Input material below:

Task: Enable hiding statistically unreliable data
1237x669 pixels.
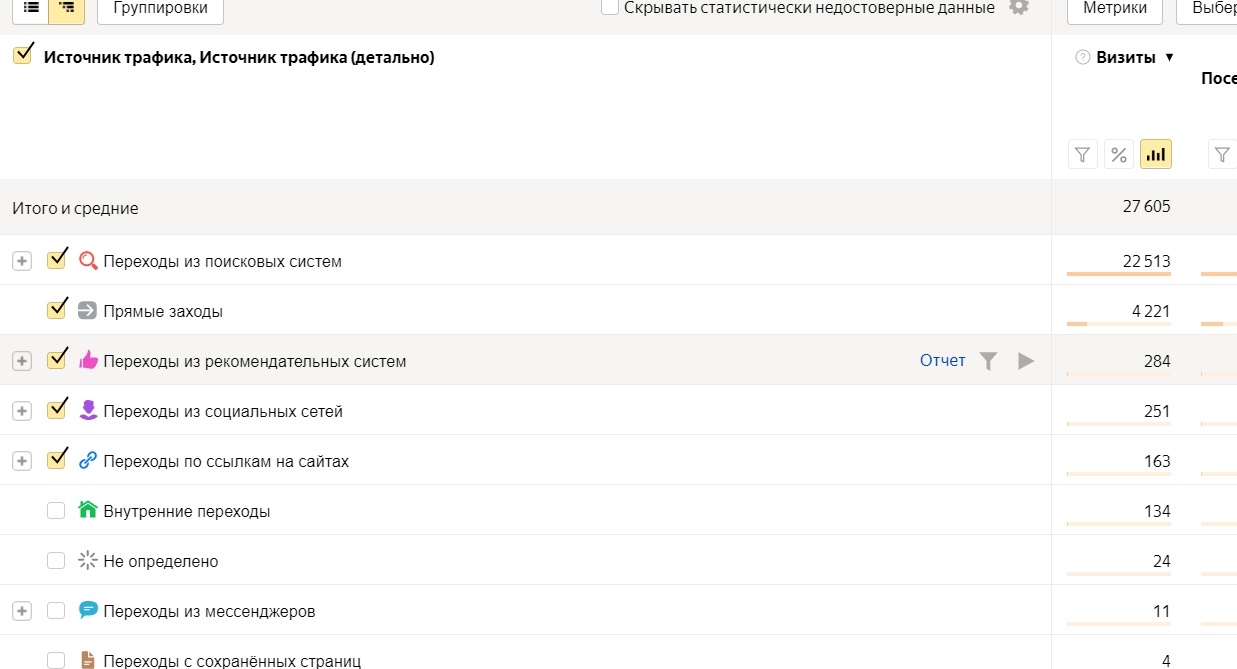Action: 609,8
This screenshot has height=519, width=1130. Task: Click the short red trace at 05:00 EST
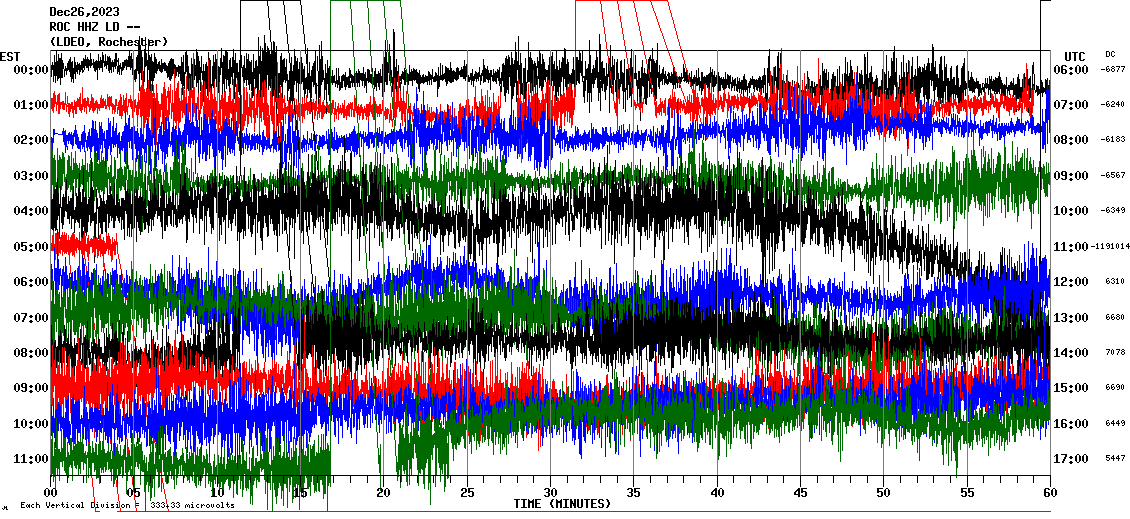pyautogui.click(x=84, y=243)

End of Input material.

[What the task requires] What the answer needs is every line from the one containing "1237x669 pixels." through the final line of the data above, copied exactly, without pictures.

[Solution for this task]
1237x669 pixels.
Action: 609,8
This screenshot has height=519, width=1130. Task: Click the short red trace at 05:00 EST
pyautogui.click(x=84, y=243)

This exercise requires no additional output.